Certification Overview
The React Fundamentals certification is a final checkpoint. It asks you to prove that you can explain React concepts, build components, manage state, handle data, avoid common mistakes, and ship a small project.
Certification is not about memorizing every API. It is about showing reliable beginner-to-intermediate React judgment.
What You Should Be Able to Do
By the end of the course, you should be able to:
- explain components, props, state, rendering, and keys
- build controlled forms with validation
- use hooks correctly
- fetch data with loading, empty, and error states
- use context when prop drilling becomes painful
- understand refs and appropriate DOM access
- compare class and function components at a high level
- apply common component patterns
- identify basic performance issues
- use routing for multi-page experiences
- choose a reasonable state management approach
- test important UI behavior
- deploy a production build
- explain your project decisions
Certification Parts
The certification has four parts:
- Concept assessment
- Coding assessment
- Capstone project
- Mock interview readiness check
Each part evaluates a different skill.
Concept assessment:
- checks vocabulary and mental models
- includes tricky questions and edge cases
- focuses on why React behaves a certain way
Coding assessment:
- checks practical implementation
- includes forms, lists, state, and effects
- values readable, correct code over clever code
Capstone project:
- checks whether you can combine course skills
- includes README, deployment, and manual tests
- should be small but complete
Mock interview readiness:
- checks communication
- asks you to explain tradeoffs
- includes debugging and follow-up questions
Recommended Capstone Options
Choose one:
- task manager with filters and persistence
- weather dashboard with API states
- e-commerce cart with reducer-driven state
- full-stack issue tracker
- custom project approved by the instructor or mentor
Your capstone should include:
- at least three meaningful components
- at least one form
- at least one list
- state updates from user events
- loading, empty, or error state
- routing or multi-view navigation
- deployment
- README with setup instructions
Evidence to Submit
Prepare:
- repository URL
- deployed app URL
- README
- short project summary
- manual test checklist
- notes about known limitations
- screenshots or short demo recording, if requested
Do not submit secrets, private .env files, or API keys.
Study Plan
Use this five-day review plan.
Day 1:
- review components, props, state, JSX, rendering, and keys
- rebuild a small list component from memory
Day 2:
- review forms, events, and validation
- build a controlled form with error messages
Day 3:
- review hooks, effects, refs, context, and custom hooks
- explain dependency arrays out loud
Day 4:
- review routing, data fetching, testing, and deployment
- run a production build and deploy a small app
Day 5:
- polish capstone README
- run manual tests
- practice mock interview questions
Common Readiness Gaps
You may not be ready if:
- you cannot explain why list keys matter
- you mutate state directly
- your forms work only for happy paths
- you ignore loading and error states
- you use effects for ordinary derived values
- your app works locally but not after deployment
- your README does not explain how to run the project
- you cannot describe your own component structure
Self-Assessment Questions
Answer these before certification:
- What state does your capstone own?
- What data is derived?
- What side effects does the app use?
- What happens when an API request fails?
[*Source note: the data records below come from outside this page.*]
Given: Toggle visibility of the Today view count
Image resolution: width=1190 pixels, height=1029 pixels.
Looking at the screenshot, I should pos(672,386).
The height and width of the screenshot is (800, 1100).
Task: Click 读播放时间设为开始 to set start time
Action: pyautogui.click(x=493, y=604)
- What happens after refresh?
- What route or view is most complex?
- What would you improve with one more week?
- What is one tradeoff you intentionally made?
Which capstone quality best shows real React readiness?
Practice Challenge
Create a certification readiness document.
Include:
- project name
- deployed URL
- main features
- component tree
- state model
- effect usage
- known edge cases
- manual test checklist
- three interview questions you can answer about the project
Recap
Certification measures practical React competence. Prepare by reviewing concepts, building under constraints, polishing a capstone, and practicing clear explanations.